**Provided text**
= Richard Ayton =

Richard Ayton (1786–1823), was an English dramatist and miscellaneous writer.

==Life==

Ayton was born in London in 1786 to William (d. 1799) and Mary Ayton. His father, a son of William Ayton, banker in Lombard Street, later moved to Macclesfield, Cheshire, and at its grammar school Ayton obtained a knowledge of Latin and Greek. In accordance with the wish of his father, who died in 1799, he was sent to study law at Manchester, and at the end of a year became the pupil of a barrister in London; but he never set himself seriously to prepare for a career. As soon as he came of age, he retired to the coast of Sussex, and resolved to live within his comparatively small income.

In 1811 he returned to London, and accepted a situation in a public office; but this he relinquished in 1813, to accompany William Daniell A.R.A., in a voyage round Great Britain. An account of the voyage, with views drawn and engraved by Daniell, appeared in 8 vols. folio, 1814–25; but the letterpress of only the first two volumes is by Ayton. Disagreeing with Daniell over his plans for the future volumes, Ayton declined to proceed further with the book, and started play-writing. Two of his farces, acted at Covent Garden, were failures; but he adapted from the French several pieces for the English Opera House with moderate success.

During a voyage between Scarborough and London, Ayton was nearly shipwrecked, and received an injury to his ankle which confined him to bed for more than a year. In the spring of 1821 he was sufficiently recovered to go to the coast of Sussex, but his health continued uncertain and precarious. In July 1823 his illness became serious; he moved for medical advice to London, but died shortly afterwards.

During the last 18 months of his life Ayton occupied himself with light-hearted essays, chiefly on pastimes. These, with a short memoir prefixed, were published in 1825.

**Information shown**
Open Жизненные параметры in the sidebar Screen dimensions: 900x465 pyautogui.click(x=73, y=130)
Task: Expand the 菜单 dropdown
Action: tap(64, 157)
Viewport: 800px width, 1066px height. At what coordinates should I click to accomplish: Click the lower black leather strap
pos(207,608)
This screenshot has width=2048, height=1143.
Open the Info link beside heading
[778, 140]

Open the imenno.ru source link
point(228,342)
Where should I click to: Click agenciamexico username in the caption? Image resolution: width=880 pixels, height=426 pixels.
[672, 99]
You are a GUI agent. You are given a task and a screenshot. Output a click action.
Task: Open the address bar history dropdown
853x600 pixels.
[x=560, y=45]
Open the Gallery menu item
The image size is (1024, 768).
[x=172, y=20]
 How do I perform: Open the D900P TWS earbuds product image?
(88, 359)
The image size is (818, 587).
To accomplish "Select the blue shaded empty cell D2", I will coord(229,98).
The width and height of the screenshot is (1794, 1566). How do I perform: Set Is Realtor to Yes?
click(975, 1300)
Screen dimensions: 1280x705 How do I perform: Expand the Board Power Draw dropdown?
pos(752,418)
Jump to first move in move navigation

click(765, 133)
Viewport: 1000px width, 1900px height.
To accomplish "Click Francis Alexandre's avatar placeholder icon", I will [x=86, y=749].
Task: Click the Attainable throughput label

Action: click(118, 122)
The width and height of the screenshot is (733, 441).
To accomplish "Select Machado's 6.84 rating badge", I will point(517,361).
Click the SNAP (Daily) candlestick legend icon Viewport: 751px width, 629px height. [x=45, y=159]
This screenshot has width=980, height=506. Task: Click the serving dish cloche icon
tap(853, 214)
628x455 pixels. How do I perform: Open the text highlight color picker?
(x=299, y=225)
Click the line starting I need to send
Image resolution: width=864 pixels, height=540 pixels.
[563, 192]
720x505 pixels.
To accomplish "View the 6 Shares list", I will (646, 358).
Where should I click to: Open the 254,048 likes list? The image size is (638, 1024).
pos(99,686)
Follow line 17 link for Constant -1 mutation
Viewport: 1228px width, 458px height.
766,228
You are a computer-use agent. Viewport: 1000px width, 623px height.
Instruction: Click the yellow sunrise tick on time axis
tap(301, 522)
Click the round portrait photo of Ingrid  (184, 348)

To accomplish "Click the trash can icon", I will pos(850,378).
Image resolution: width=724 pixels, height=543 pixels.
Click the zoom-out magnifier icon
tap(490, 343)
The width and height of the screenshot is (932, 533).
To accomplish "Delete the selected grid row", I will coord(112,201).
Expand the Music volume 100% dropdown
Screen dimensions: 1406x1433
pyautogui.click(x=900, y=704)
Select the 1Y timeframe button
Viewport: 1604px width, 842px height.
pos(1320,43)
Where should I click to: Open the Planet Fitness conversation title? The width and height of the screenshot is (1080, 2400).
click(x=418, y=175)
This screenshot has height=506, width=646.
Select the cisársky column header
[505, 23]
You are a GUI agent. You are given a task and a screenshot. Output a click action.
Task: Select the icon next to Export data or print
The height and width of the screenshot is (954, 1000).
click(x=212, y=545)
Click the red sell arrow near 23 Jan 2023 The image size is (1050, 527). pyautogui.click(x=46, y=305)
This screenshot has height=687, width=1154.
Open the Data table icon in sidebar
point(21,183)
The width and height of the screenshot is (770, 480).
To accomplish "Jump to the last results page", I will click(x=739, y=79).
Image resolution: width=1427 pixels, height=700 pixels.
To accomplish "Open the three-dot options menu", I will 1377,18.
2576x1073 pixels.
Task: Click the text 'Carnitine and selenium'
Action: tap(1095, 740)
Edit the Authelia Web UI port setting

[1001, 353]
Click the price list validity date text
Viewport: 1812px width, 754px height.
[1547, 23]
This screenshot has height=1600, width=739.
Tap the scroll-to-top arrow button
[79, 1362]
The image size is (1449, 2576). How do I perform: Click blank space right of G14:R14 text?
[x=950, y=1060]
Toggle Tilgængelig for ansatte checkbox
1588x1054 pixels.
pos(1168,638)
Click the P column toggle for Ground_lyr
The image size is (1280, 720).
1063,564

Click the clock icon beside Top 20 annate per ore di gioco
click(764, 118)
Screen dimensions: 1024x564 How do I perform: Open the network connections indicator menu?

**Exercise instructions**
Please answer these questions from the Richard Ayton biography, one a line:
1. At which school did Ayton gain a knowledge of Latin and Greek?
2. Whom did Ayton accompany in 1813 on a voyage round Great Britain?
3. In what year were Ayton's essays, with a short memoir prefixed, published?
The items have no connection to the Richard Ayton biography.

**Task answer**
1. The grammar school at Macclesfield, Cheshire.
2. William Daniell A.R.A.
3. 1825.